## [Work instructions]
Produce a word-for-word copy of the line that contains "Select Курьером до двери delivery option" and each line after it through the end of the material, omitting pictures and all other lines.

## [Data for processing]

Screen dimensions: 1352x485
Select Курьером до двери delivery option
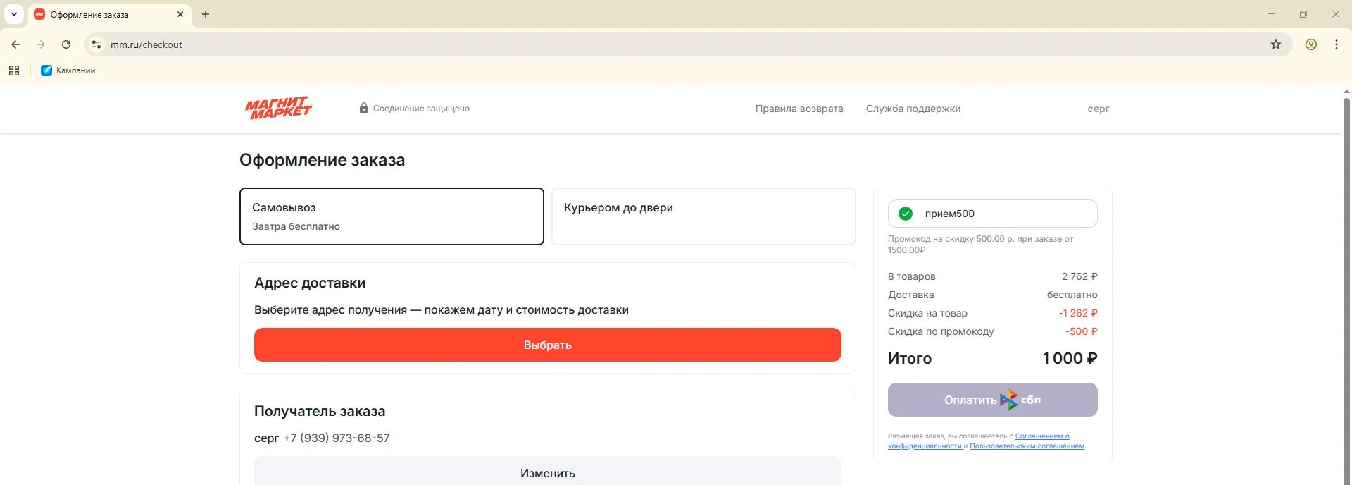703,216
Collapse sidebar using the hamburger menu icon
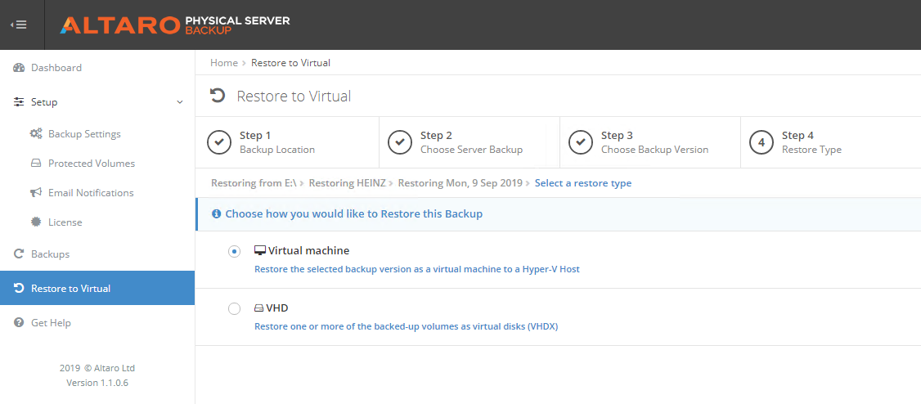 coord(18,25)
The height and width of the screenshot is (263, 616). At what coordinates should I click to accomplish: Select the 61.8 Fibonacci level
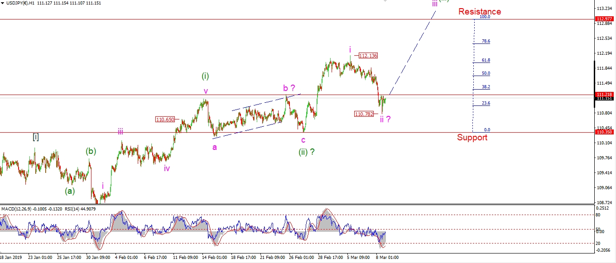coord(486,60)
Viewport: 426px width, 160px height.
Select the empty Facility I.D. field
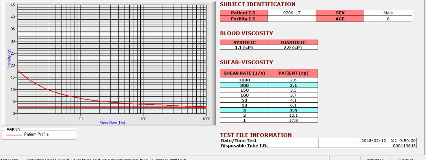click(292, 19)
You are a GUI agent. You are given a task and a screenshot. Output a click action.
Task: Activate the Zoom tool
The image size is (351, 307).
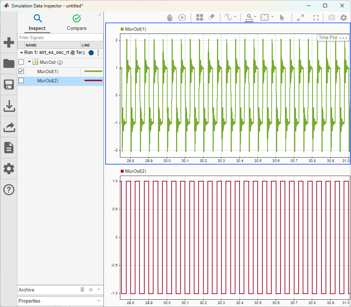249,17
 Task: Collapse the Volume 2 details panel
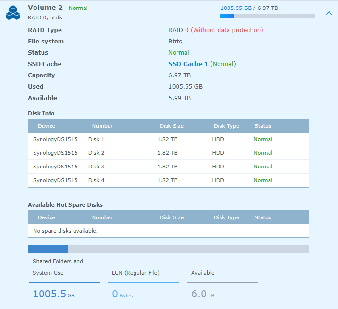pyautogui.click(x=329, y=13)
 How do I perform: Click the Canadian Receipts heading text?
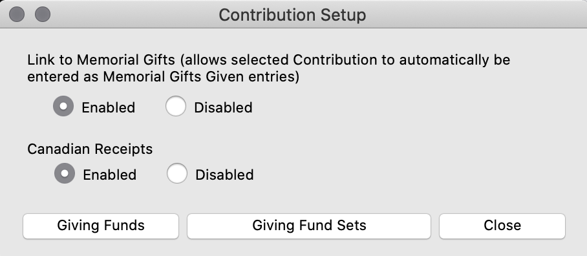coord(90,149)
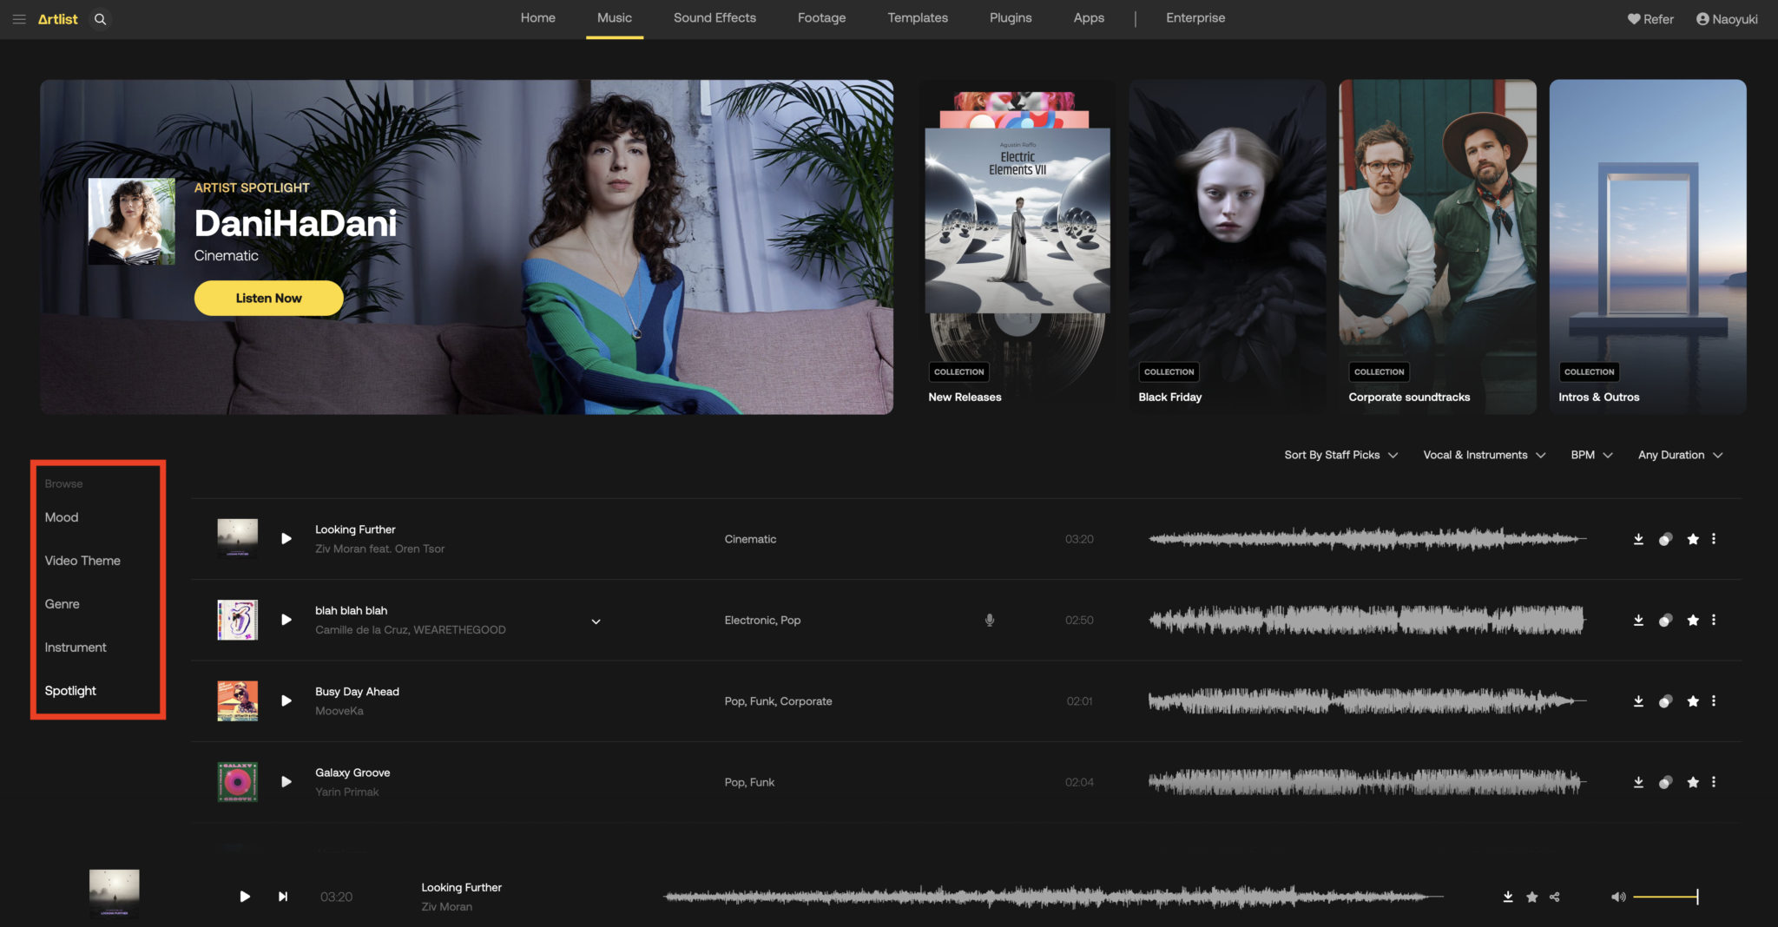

## [Reply]
Select Курьером до двери delivery option
703,216
Collapse sidebar using the hamburger menu icon
 coord(18,25)
The height and width of the screenshot is (263, 616). At what coordinates should I click to accomplish: Select the 61.8 Fibonacci level
coord(486,60)
Viewport: 426px width, 160px height.
Select the empty Facility I.D. field
click(292, 19)
You are a GUI agent. You are given a task and a screenshot. Output a click action.
Task: Activate the Zoom tool
The image size is (351, 307).
249,17
 Task: Collapse the Volume 2 details panel
pyautogui.click(x=329, y=13)
 How do I perform: Click the Canadian Receipts heading text?
coord(90,149)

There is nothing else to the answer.